=== Provided material ===
════════════════════

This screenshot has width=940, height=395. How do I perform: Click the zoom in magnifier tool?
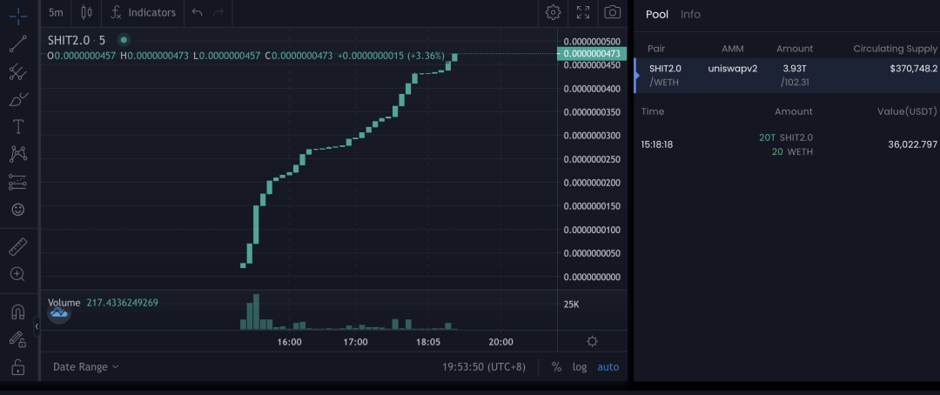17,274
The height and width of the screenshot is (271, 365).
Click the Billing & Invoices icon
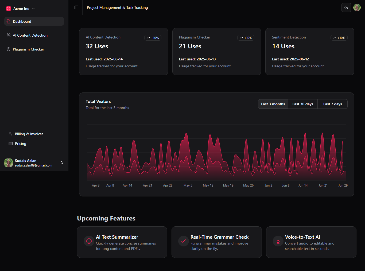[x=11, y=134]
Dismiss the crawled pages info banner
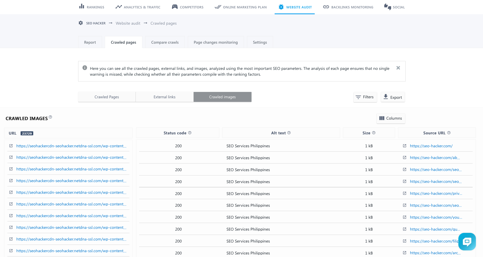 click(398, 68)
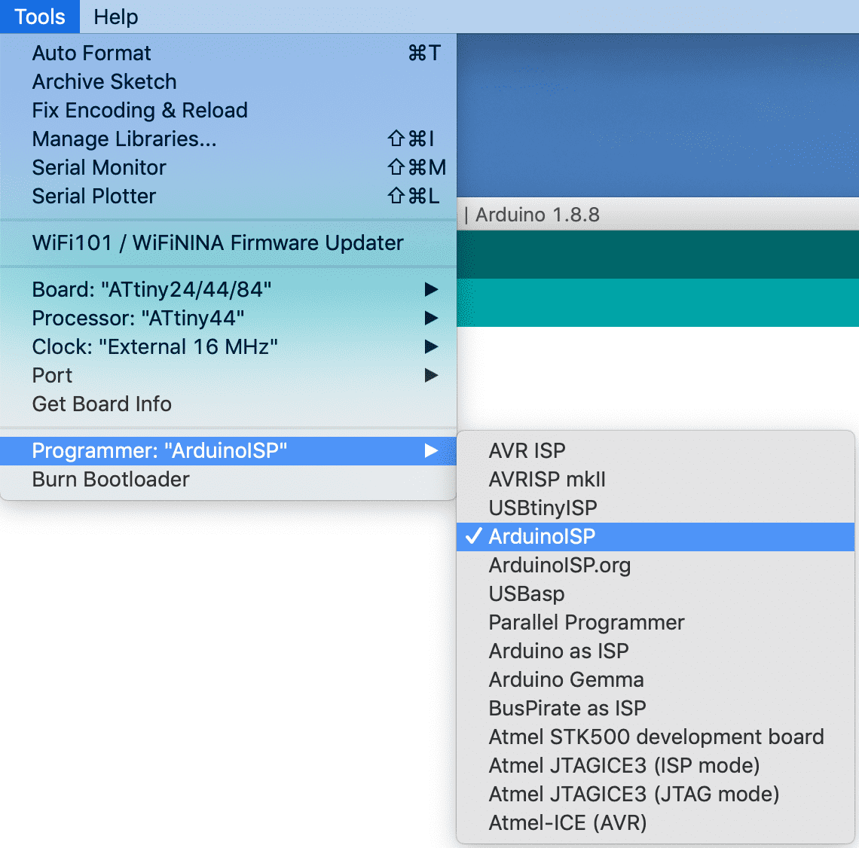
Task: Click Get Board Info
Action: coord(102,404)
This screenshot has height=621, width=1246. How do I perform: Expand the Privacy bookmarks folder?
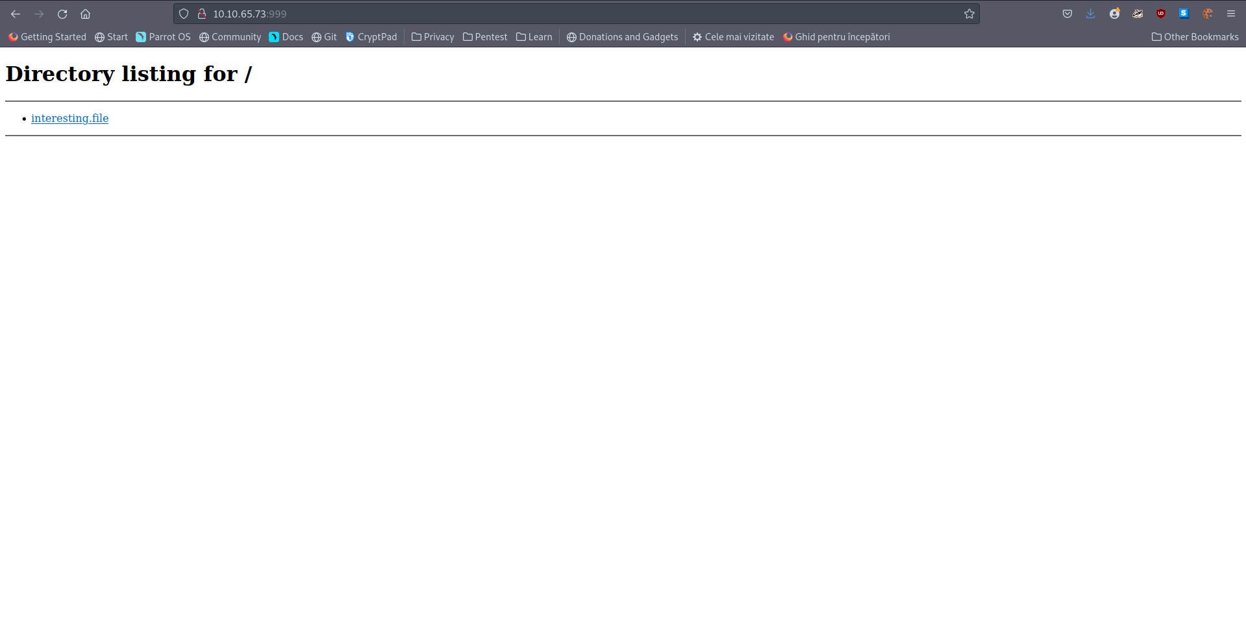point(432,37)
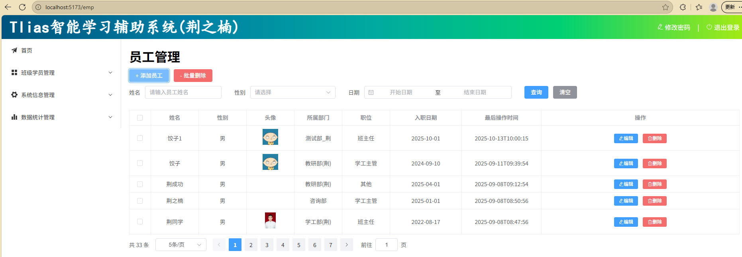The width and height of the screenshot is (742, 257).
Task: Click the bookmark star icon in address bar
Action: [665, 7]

════════════════════

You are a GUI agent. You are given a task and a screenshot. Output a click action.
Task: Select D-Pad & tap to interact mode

════════════════════

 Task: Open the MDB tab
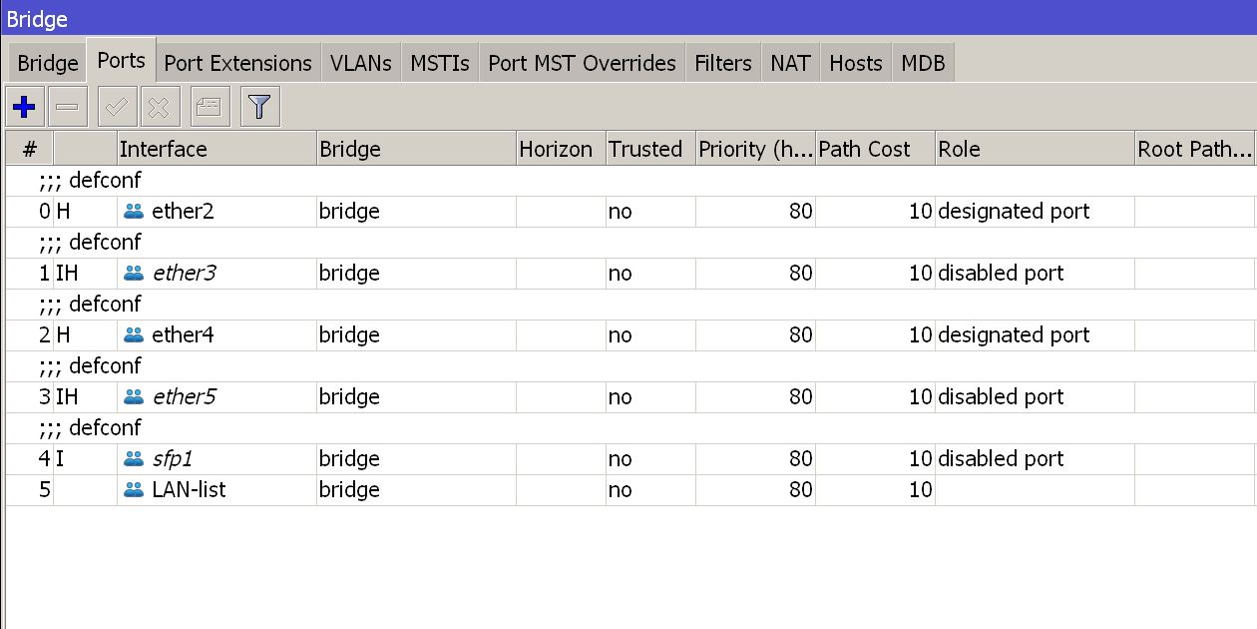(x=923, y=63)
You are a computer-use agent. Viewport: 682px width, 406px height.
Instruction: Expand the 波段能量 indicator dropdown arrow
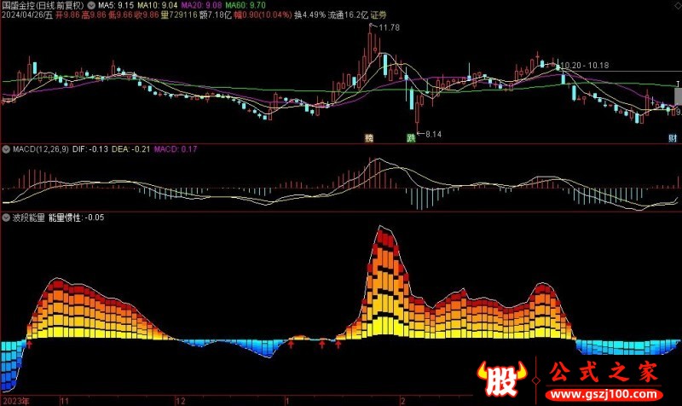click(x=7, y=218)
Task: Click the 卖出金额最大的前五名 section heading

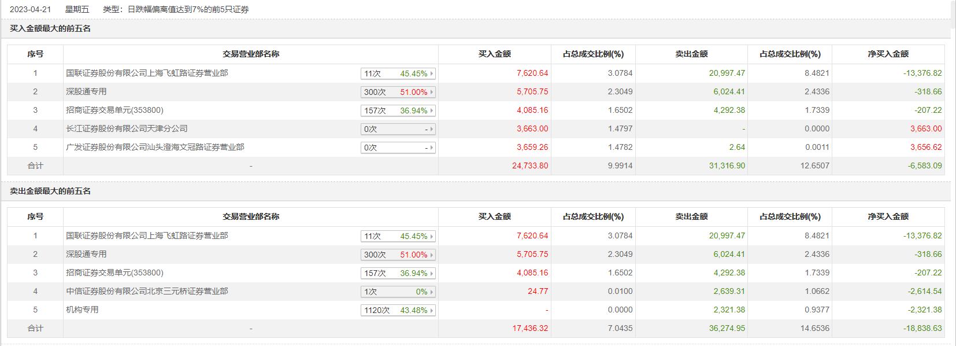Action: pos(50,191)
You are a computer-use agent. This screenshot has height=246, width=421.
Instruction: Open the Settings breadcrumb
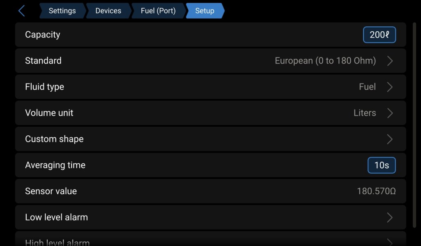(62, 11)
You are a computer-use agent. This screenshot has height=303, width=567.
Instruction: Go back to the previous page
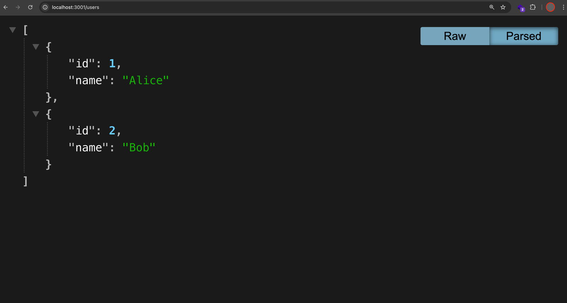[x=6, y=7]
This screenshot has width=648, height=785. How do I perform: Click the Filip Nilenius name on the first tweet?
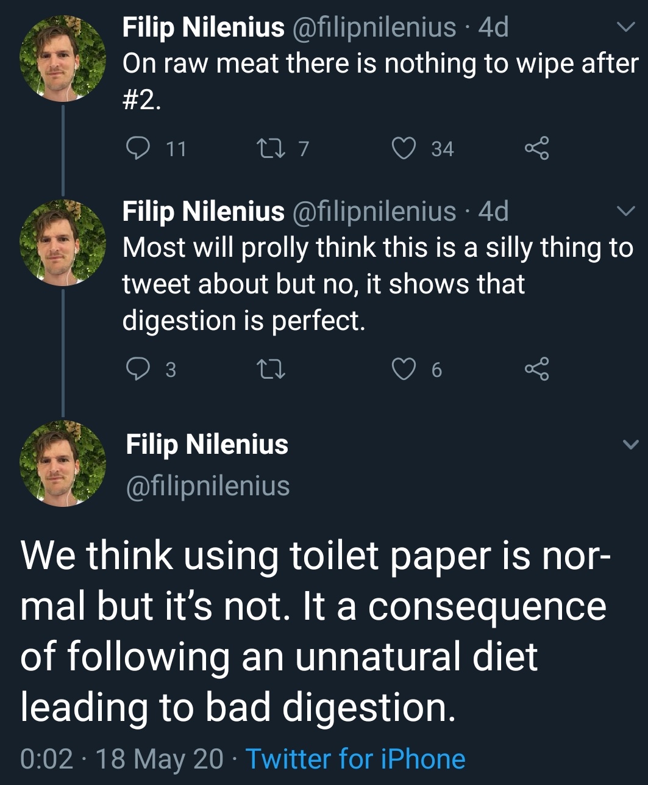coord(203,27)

════════════════════

=== Work request ===
Within the records above, how many lines include the word "computer"? Only the number is wanted.

=== Solution to this task ===
3